University of Cambridge

The Rural and the Urban in Pastoral Mongolia

47th Meeting of the PIAC, Cambridge 2004

In the Soviet era the Mongolian State promoted various processes of urbanization, fostering the rapid growth of cities and towns, and establishing settlements in rural districts throughout the country. In the early 1990s the state launched a series of reforms designed to bring about a transition from a state socialist to a market economy. One of the results has been the decline of many of those activities associated with urban lifestyles, such as office and industrial employment, health and educational services. The collapse of formerly State-run enterprises and the dissolution of the pastoral collectives threw thousands of employees out of work, forcing many of them to herd livestock to make a living. This helped create a flow of people from urban enters into rural districts. From 1992 to 1995 the urban population declined by around 4% (50,000 people), while the rural population increased by over 15 % (150,000). Since then, however, there has been a flow into Ulaanbaatar precipitated by the continuing crises in the pastoral sector. From 1995 to 2001 there was a 26% increase in the population of the capital, which now exceeds 812,000 (National Statistical Office of Mongolia 2002:42.).

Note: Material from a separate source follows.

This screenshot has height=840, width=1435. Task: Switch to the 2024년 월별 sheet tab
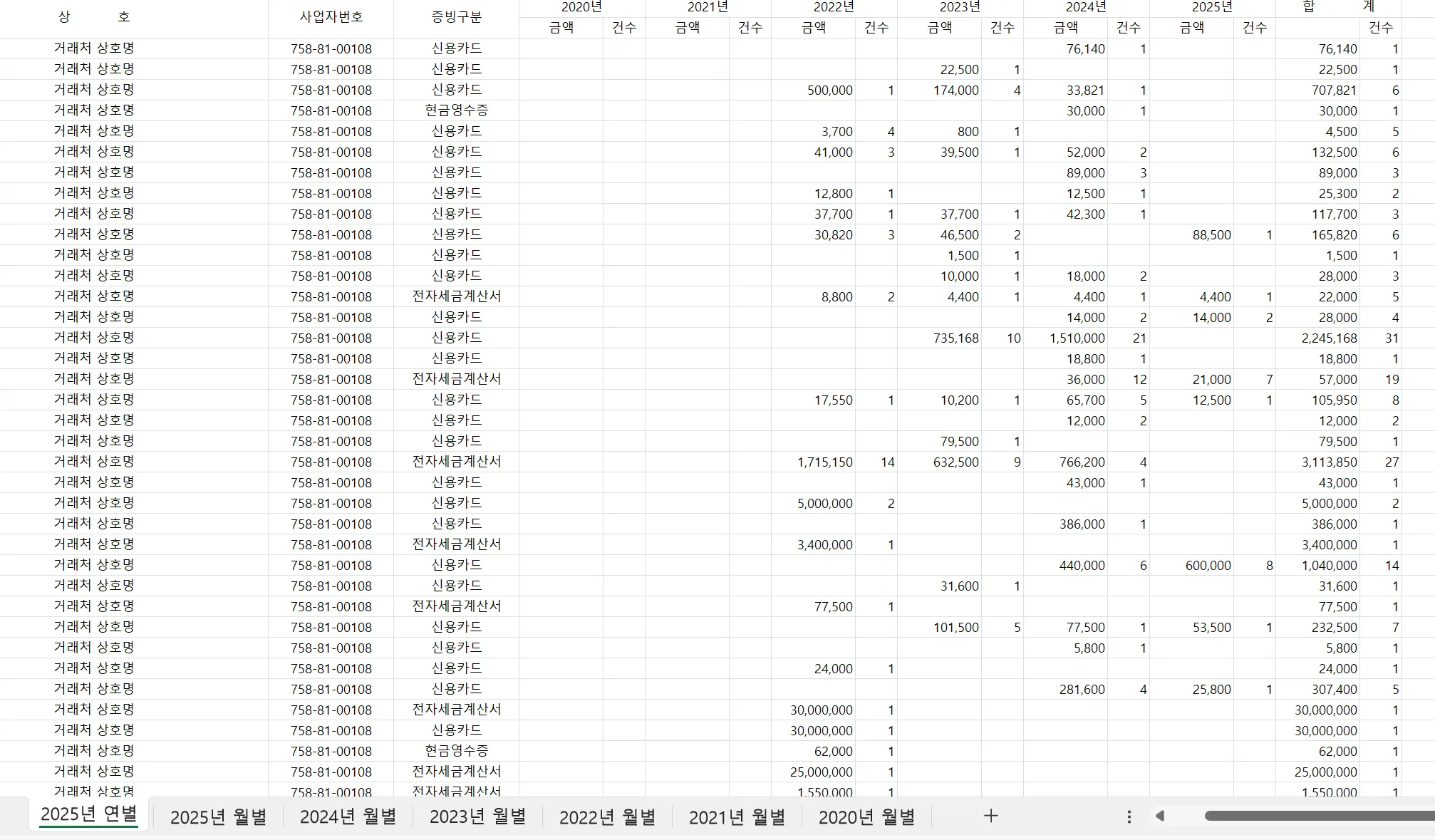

Mongolian representations of rural and urban life provide contrasting images. The urban setting is associated with technology, modernity and centers of political power. Rural life, by contrast, is associated with the ancient lifestyle of nomadic pastoralism, authentic Mongolian culture, simplicity and tradition. In reality, however, in rural districts social networks have long crossed the boundaries between mobile and settled aspects of Mongolian life.

Products and people (particularly children) move between the settlements and the mobile pastoral encampments, to create a social matrix that includes both rural and urban contexts. Social networks continue to link those in the political and economic centers with families in remote pastoral regions. Many of those who moved to rural districts tapped-into their networks of kith and kin to gain help and advice with livestock herding.

This chapter explores the social effects of these recent processes of de-urbanization and re-urbanization, and examines the new relationship between rural and urban society that is emerging in Mongolia’s ‘Age of the Market.’ It begins by tracing the long history of relations between elements of Mongolian culture that have been oriented towards political and ritual centers, and those oriented towards rural pastoralism. Although these interlinked constellations have undergone a series of transformations, they remain central themes in both rural and urban society and continue to frame relations between the two.